- **Material provided**:
....

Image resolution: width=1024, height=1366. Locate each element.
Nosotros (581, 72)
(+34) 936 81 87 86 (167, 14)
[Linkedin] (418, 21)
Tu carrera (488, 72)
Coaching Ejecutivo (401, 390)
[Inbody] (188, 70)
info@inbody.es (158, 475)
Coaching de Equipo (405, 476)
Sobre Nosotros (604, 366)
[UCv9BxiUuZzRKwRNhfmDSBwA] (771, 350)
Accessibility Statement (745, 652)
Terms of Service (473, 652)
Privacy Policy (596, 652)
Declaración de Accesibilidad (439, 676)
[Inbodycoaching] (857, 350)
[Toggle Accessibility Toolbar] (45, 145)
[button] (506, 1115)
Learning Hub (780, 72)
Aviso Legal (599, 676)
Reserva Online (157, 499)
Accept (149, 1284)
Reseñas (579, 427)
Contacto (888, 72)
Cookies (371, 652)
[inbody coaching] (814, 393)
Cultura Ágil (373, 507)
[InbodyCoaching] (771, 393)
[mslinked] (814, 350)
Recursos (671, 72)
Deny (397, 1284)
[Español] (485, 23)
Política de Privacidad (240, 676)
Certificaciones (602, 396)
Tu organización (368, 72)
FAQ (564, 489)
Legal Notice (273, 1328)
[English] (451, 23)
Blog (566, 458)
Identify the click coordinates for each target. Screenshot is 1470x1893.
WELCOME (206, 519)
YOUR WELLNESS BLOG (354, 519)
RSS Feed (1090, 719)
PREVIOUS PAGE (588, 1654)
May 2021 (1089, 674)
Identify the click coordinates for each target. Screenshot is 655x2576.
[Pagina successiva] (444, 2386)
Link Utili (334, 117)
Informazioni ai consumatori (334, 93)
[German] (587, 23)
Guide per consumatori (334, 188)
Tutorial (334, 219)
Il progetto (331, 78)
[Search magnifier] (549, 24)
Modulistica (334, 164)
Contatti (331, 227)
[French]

....

- **What needs to be done**: Without omitting anything, output the entries exactly.

- **Your response**:
Image resolution: width=1024, height=1366. Locate each element.
Nosotros (581, 72)
(+34) 936 81 87 86 (167, 14)
[Linkedin] (418, 21)
Tu carrera (488, 72)
Coaching Ejecutivo (401, 390)
[Inbody] (188, 70)
info@inbody.es (158, 475)
Coaching de Equipo (405, 476)
Sobre Nosotros (604, 366)
[UCv9BxiUuZzRKwRNhfmDSBwA] (771, 350)
Accessibility Statement (745, 652)
Terms of Service (473, 652)
Privacy Policy (596, 652)
Declaración de Accesibilidad (439, 676)
[Inbodycoaching] (857, 350)
[Toggle Accessibility Toolbar] (45, 145)
[button] (506, 1115)
Learning Hub (780, 72)
Aviso Legal (599, 676)
Reserva Online (157, 499)
Accept (149, 1284)
Reseñas (579, 427)
Contacto (888, 72)
Cookies (371, 652)
[inbody coaching] (814, 393)
Cultura Ágil (373, 507)
[InbodyCoaching] (771, 393)
[mslinked] (814, 350)
Recursos (671, 72)
Deny (397, 1284)
[Español] (485, 23)
Política de Privacidad (240, 676)
Certificaciones (602, 396)
Tu organización (368, 72)
FAQ (564, 489)
Legal Notice (273, 1328)
[English] (451, 23)
Blog (566, 458)
Identify the click coordinates for each target. Screenshot is 1470x1893.
WELCOME (206, 519)
YOUR WELLNESS BLOG (354, 519)
RSS Feed (1090, 719)
PREVIOUS PAGE (588, 1654)
May 2021 (1089, 674)
Identify the click coordinates for each target. Screenshot is 655x2576.
[Pagina successiva] (444, 2386)
Link Utili (334, 117)
Informazioni ai consumatori (334, 93)
[German] (587, 23)
Guide per consumatori (334, 188)
Tutorial (334, 219)
Il progetto (331, 78)
[Search magnifier] (549, 24)
Modulistica (334, 164)
Contatti (331, 227)
[French]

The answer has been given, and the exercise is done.